Excerpted data >>
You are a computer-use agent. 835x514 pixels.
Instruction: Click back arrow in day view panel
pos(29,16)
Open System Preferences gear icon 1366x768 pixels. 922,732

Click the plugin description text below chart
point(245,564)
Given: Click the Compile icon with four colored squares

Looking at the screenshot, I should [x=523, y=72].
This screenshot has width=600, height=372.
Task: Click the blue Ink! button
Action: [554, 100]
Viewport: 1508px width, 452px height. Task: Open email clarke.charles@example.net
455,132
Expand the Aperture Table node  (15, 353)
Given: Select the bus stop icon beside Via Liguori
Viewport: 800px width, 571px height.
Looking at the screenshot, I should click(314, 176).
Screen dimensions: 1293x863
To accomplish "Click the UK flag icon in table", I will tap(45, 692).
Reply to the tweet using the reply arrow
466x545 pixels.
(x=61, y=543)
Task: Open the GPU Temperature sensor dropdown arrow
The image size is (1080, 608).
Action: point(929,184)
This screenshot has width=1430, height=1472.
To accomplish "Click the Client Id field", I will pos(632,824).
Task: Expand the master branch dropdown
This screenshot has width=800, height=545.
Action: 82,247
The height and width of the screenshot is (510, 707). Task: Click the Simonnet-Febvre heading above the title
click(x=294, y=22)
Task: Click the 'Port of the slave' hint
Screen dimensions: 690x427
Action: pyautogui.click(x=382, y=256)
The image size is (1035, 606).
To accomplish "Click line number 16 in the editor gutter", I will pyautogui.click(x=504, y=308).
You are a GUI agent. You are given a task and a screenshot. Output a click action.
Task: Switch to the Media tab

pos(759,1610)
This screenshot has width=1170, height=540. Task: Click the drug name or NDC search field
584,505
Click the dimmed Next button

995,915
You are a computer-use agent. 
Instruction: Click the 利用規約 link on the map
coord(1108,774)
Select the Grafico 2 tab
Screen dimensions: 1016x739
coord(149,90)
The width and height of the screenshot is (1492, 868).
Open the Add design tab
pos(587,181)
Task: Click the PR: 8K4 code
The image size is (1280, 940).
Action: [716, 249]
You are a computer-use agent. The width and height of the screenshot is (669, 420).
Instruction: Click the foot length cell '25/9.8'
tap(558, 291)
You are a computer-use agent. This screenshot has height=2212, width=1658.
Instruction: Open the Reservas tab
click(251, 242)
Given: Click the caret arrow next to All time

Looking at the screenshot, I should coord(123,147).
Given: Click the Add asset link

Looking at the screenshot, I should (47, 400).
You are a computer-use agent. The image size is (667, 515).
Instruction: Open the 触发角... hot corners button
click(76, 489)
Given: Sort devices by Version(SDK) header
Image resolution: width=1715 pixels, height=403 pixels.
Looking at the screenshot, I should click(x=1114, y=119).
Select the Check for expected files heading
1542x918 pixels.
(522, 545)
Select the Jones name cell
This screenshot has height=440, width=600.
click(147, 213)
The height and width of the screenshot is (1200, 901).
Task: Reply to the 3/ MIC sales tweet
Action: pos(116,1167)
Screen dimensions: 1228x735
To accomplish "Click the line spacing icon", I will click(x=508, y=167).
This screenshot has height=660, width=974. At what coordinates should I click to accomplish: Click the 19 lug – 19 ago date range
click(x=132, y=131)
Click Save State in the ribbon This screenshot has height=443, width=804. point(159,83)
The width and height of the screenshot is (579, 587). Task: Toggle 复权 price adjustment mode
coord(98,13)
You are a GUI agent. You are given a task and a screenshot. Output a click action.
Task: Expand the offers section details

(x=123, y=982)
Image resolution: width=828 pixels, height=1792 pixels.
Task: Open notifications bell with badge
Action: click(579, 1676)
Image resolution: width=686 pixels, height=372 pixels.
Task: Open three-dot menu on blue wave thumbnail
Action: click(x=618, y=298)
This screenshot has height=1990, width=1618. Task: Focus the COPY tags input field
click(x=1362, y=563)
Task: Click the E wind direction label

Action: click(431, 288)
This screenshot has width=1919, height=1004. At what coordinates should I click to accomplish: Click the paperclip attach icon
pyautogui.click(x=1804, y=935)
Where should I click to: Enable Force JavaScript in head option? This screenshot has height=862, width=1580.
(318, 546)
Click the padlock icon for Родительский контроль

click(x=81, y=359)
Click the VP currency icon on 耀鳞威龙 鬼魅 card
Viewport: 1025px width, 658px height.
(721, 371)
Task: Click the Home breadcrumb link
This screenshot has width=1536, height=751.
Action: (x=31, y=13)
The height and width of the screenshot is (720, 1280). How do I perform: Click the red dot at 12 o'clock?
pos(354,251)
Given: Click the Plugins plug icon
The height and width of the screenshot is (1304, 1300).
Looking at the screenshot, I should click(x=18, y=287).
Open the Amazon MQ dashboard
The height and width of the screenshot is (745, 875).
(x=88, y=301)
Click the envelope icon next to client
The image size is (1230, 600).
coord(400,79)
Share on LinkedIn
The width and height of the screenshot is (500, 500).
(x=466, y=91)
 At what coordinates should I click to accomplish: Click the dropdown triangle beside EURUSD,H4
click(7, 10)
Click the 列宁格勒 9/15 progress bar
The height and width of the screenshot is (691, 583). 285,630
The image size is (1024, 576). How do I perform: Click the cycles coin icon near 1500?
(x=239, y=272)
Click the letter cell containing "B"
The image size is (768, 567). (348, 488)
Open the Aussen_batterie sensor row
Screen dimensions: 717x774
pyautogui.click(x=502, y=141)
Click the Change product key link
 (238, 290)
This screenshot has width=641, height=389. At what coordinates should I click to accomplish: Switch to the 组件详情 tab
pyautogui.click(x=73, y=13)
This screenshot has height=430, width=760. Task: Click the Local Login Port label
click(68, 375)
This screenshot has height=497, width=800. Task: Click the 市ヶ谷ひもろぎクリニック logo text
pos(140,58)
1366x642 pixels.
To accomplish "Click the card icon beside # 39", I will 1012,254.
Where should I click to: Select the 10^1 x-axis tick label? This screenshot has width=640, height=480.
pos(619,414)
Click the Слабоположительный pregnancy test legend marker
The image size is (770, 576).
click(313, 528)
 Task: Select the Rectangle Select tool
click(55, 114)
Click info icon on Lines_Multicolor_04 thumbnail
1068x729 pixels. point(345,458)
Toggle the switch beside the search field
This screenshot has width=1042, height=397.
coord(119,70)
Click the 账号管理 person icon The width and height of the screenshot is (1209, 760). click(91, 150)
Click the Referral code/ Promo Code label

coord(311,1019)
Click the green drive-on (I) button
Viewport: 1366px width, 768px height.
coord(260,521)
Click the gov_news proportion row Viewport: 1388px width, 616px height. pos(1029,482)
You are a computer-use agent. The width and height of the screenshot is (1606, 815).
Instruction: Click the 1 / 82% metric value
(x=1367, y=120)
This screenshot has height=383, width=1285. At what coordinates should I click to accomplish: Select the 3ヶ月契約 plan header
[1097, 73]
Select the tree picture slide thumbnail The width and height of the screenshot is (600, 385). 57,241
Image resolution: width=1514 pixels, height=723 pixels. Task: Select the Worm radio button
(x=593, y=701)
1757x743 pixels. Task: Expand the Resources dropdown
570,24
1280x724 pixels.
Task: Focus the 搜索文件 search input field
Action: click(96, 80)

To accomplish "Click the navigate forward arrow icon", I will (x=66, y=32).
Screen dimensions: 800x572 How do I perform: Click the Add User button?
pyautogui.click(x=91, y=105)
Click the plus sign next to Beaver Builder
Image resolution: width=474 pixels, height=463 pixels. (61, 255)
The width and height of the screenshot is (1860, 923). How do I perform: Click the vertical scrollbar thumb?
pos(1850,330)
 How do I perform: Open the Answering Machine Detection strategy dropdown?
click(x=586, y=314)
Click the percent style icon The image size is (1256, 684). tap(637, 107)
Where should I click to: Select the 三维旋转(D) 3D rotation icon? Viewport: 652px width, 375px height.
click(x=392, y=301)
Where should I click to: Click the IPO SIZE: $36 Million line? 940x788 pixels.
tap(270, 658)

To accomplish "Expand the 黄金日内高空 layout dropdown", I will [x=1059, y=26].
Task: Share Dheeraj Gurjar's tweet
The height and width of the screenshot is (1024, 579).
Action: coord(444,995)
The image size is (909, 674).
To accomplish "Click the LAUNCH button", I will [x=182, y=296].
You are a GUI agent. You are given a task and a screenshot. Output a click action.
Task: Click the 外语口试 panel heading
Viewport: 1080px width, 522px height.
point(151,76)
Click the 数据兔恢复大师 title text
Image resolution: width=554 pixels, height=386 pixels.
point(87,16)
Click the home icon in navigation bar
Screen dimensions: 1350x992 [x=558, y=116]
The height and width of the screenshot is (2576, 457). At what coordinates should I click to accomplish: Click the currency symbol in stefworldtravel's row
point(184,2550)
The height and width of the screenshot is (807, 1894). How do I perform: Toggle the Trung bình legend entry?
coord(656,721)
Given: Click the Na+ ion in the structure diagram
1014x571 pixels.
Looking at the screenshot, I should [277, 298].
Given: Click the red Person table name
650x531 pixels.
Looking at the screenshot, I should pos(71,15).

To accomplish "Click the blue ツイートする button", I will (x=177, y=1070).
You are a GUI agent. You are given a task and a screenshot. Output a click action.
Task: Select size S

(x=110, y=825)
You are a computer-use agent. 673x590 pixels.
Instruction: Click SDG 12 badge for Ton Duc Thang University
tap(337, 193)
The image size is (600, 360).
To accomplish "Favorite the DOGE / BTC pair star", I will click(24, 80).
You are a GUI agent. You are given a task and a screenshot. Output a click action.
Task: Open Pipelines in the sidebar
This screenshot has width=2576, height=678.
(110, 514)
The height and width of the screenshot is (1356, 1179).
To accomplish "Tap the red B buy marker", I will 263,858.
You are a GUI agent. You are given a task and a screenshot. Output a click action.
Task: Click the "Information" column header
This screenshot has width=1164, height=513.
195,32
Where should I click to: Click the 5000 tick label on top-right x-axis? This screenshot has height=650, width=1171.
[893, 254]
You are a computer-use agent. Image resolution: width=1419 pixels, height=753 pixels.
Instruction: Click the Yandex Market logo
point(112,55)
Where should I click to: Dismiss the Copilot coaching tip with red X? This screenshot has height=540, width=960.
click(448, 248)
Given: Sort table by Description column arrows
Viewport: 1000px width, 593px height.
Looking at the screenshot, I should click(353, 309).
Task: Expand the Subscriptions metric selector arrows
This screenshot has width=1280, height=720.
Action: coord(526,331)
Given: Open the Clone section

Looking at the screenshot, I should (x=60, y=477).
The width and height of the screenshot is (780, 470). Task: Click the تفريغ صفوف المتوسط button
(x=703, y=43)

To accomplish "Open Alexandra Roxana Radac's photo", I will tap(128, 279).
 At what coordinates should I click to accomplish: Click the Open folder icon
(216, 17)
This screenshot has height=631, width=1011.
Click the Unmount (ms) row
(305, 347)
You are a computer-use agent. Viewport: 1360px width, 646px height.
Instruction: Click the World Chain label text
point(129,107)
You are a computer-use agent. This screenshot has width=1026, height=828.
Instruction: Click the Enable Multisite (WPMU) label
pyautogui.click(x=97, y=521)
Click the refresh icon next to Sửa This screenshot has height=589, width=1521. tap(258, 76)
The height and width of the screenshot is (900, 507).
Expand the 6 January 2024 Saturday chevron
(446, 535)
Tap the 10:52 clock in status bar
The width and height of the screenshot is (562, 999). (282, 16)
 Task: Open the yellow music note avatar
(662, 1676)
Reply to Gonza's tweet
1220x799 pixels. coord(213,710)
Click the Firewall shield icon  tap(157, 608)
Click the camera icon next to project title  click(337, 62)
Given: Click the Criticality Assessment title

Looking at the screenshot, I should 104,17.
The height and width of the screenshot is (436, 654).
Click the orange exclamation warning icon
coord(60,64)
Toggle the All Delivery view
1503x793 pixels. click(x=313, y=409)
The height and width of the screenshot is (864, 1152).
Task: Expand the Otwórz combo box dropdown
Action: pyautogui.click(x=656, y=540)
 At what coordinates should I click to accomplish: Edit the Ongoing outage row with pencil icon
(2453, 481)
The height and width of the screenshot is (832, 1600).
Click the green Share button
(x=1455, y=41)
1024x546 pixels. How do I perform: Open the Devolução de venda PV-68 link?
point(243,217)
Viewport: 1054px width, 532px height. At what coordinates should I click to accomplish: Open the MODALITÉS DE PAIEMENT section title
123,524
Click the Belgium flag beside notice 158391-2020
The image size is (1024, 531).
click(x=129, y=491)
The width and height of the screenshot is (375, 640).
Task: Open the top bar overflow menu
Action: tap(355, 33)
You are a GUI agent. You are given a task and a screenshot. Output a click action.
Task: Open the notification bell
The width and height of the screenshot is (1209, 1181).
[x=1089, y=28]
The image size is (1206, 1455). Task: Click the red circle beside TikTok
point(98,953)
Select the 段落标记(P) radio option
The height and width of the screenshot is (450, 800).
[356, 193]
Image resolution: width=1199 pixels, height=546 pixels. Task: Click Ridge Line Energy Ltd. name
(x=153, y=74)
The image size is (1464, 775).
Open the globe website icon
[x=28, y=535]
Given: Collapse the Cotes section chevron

Your goal >>
Each line from the one containing "Select the 段落标记(P) radio option" through the final line of the records must be repeated exactly, with no line added or dropped.

Finished task >>
Select the 段落标记(P) radio option
The height and width of the screenshot is (450, 800).
[356, 193]
Image resolution: width=1199 pixels, height=546 pixels. Task: Click Ridge Line Energy Ltd. name
(x=153, y=74)
The image size is (1464, 775).
Open the globe website icon
[x=28, y=535]
Given: Collapse the Cotes section chevron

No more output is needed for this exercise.